1 Corinzi 7. Problemi di matrimonio, celibato e divorzio. A questo punto Paolo riprende una lettera inviata dalla chiesa di Corinto invitando il suo giudizio su varie questioni, indicando apparentemente le proprie opinioni con una certa soddisfazione di sé. La risposta segue probabilmente l'ordine della lettera, non solo per quanto riguarda gli argomenti in generale, ma i diversi rami degli stessi. Questo spiega lo sviluppo alquanto casuale dell'argomento in questo capitolo. (Sulle questioni discusse, vedi p. 650.) L'opinione avanzata nella lettera era che il celibato doveva essere praticato nella chiesa. Una vista del genere non era innaturale in una città così ripugnante come Corinto.

1 Corinzi 7:1 . Paolo inizia affermando la propria preferenza personale per la continenza assoluta. Ma riconosce che questo è un consiglio di perfezione. Perciò raccomanda il matrimonio perché si prevenga l'impudicizia, e il matrimonio, naturalmente, nella forma della monogamia (1 Corinzi 7:2 ).

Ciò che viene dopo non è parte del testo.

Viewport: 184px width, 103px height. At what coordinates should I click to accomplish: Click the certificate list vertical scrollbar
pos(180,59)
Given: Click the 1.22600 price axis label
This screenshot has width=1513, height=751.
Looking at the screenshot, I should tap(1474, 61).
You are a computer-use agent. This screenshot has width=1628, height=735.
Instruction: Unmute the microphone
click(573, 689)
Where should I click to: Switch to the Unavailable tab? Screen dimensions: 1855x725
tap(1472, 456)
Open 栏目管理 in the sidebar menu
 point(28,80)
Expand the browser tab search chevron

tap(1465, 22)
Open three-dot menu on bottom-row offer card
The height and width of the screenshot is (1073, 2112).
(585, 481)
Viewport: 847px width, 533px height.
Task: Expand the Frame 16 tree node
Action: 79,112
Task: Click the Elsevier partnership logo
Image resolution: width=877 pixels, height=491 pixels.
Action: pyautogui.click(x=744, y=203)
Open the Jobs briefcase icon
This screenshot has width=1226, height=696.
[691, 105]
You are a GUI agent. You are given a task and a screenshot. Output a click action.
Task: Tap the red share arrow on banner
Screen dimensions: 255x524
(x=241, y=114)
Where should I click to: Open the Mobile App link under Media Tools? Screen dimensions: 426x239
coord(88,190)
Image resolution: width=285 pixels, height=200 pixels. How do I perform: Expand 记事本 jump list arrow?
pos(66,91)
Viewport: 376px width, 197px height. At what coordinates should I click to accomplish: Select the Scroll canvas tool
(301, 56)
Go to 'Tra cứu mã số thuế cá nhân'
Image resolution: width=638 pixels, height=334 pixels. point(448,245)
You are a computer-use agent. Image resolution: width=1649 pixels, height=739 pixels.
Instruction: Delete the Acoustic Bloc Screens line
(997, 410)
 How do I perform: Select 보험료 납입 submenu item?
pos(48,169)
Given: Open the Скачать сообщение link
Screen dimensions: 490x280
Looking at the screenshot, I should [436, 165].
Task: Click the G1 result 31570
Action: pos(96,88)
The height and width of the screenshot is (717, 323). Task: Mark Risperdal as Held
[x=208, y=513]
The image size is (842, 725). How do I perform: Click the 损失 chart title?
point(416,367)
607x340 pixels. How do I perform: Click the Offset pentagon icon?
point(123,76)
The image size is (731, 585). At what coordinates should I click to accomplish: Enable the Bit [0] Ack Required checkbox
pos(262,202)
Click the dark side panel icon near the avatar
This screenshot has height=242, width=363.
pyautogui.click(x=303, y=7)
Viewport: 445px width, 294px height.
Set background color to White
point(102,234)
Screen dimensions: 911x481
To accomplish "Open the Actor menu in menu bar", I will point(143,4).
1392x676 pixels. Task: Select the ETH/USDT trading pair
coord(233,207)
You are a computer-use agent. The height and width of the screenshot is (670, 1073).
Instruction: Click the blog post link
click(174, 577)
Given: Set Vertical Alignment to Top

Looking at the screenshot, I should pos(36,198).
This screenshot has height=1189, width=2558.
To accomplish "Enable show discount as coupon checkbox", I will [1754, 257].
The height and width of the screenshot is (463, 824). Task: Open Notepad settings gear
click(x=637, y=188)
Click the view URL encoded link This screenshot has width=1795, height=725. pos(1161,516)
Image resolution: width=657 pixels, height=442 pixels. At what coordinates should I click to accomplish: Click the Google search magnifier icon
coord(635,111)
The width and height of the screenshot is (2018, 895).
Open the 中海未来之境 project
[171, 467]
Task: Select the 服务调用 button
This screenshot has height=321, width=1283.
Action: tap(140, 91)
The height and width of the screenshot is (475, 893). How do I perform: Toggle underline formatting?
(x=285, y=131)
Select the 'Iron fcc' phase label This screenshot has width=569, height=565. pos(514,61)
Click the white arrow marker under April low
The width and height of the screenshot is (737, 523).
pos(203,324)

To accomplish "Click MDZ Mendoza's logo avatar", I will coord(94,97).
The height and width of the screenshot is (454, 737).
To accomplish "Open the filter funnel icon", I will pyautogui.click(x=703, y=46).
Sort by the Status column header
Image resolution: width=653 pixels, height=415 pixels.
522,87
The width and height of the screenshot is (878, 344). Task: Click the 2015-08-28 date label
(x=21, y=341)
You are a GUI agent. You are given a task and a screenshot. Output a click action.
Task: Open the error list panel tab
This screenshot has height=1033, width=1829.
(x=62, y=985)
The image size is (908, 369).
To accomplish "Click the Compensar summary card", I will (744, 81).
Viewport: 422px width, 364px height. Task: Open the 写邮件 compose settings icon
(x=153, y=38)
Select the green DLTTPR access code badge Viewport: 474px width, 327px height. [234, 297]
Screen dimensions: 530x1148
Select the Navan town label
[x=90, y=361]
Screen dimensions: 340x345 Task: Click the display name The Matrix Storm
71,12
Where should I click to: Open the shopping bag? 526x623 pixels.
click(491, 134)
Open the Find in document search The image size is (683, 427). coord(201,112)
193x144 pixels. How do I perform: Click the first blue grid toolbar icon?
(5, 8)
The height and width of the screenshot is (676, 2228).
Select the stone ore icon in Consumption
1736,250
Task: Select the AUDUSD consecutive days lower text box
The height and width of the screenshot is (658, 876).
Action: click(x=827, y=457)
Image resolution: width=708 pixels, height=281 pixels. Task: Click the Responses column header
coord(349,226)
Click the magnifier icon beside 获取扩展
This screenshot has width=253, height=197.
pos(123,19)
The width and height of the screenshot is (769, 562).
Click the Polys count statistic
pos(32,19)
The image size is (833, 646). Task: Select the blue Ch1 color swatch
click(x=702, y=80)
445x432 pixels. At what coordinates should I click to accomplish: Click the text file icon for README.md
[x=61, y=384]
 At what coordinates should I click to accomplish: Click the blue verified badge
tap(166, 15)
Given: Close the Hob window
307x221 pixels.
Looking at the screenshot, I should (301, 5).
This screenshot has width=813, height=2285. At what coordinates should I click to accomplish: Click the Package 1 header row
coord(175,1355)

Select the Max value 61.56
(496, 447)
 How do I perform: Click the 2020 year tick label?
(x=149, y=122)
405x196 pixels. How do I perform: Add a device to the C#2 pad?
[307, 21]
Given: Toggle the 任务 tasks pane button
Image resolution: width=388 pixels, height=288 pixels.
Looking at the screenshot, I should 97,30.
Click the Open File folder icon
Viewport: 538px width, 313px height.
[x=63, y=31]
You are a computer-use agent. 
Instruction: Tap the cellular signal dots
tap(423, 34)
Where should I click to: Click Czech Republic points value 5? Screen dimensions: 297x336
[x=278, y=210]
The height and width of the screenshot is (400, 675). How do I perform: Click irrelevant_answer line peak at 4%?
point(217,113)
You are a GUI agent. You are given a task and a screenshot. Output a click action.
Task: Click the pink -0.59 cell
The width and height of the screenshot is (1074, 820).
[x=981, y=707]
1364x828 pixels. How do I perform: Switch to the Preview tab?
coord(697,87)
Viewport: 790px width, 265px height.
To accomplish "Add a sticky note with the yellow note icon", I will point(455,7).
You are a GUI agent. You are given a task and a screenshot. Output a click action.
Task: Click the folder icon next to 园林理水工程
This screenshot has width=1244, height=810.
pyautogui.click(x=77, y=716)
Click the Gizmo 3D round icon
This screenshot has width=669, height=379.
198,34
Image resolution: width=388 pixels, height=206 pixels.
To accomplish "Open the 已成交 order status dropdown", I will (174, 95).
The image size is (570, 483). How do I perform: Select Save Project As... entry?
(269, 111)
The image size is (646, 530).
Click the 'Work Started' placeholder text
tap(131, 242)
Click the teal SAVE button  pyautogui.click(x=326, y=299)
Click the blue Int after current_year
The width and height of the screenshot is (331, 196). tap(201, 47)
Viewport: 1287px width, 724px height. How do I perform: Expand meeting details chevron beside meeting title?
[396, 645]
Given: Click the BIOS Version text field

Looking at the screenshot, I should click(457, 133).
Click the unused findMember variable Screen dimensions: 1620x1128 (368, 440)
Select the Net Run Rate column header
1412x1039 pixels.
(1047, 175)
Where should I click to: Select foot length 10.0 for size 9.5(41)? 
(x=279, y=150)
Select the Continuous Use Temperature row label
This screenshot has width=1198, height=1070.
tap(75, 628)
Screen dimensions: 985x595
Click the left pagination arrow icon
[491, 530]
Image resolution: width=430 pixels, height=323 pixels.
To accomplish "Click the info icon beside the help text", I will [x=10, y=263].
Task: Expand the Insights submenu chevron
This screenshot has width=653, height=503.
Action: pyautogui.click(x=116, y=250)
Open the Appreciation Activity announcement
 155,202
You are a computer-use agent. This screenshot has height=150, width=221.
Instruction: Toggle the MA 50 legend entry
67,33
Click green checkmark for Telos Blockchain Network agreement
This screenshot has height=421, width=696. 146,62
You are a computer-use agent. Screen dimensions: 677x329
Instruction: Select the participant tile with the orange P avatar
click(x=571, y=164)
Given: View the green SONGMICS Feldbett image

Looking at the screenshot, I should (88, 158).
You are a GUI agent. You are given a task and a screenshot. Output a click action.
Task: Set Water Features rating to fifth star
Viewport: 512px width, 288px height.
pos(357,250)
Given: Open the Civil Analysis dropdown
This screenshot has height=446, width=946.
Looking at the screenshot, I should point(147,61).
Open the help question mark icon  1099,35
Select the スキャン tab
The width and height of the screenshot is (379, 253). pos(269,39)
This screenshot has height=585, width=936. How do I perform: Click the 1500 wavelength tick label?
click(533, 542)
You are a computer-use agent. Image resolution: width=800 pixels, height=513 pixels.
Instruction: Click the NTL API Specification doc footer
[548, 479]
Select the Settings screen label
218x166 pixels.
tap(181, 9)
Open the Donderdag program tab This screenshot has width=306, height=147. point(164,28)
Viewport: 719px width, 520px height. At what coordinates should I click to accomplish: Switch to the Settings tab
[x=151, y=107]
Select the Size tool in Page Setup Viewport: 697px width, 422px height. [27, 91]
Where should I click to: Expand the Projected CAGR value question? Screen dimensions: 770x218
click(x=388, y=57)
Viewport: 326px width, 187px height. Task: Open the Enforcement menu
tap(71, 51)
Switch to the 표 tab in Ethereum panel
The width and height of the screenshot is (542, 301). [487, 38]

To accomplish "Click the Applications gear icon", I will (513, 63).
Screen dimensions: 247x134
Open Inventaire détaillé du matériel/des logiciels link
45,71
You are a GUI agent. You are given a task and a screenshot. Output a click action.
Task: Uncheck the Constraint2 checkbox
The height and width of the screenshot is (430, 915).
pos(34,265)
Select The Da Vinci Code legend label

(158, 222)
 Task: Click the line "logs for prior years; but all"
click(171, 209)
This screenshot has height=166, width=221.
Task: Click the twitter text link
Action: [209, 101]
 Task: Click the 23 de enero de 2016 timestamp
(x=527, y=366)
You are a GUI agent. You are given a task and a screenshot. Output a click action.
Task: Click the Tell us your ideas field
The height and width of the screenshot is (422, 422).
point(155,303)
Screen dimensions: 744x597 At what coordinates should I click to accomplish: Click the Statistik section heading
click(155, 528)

E questo deve essere un vero matrimonio, in cui gli obblighi fisici dell'uno verso l'altro siano debitamente osservati, poiché in questa materia entrambi non appartengono a se stessi, ma l'uno all'altro. Quindi nessuno dei due può trattenere all'altro il matrimonio dovuto, se non di comune accordo, se sente che sarà così più libero di distrarsi per la preghiera ( cfr Testamento di Neftali, 88, E un tempo per astenersi da ciò per la sua preghiera); ma tali periodi di astinenza non dovrebbero essere prolungati o Satana li tenterà a cercare soddisfazione altrove.

Lo dice, però, a titolo di concessione, non di ingiunzione. Purtroppo non è chiaro a cosa si riferisca. Il termine concessione suggerisce che è concessione alla debolezza, e ciò è confermato da 1 Corinzi 7:7 . Il punto potrebbe quindi essere che preferirei che la tua astinenza fosse permanente e non temporanea. Questo è molto improbabile; Paul considerava il pericolo dell'incontinenza troppo grave per correre il rischio che tale consiglio implicherebbe.

Inoltre, il linguaggio era stato quello di un'ingiunzione definitiva. È più probabile che si riferisca al suo consiglio generale sull'argomento. Nel complesso, però, sembra meglio prenderlo come riferito all'astinenza; la concessione è al punto di vista sollecitato nella lettera della chiesa. Egli non ordina, nell'interesse della vita religiosa, che si osservino tali tempi, ma è disposto a fare l'eccezione alla regola, purché ciò possa avvenire senza rischio morale.

Naturalmente preferirebbe, continua, che tutti gli uomini avessero il dono della continenza. Ma c'è diversità di doni, e ciò per nomina di Dio, così che le norme devono essere regolate non dalle preferenze personali ma dai fatti concreti della situazione.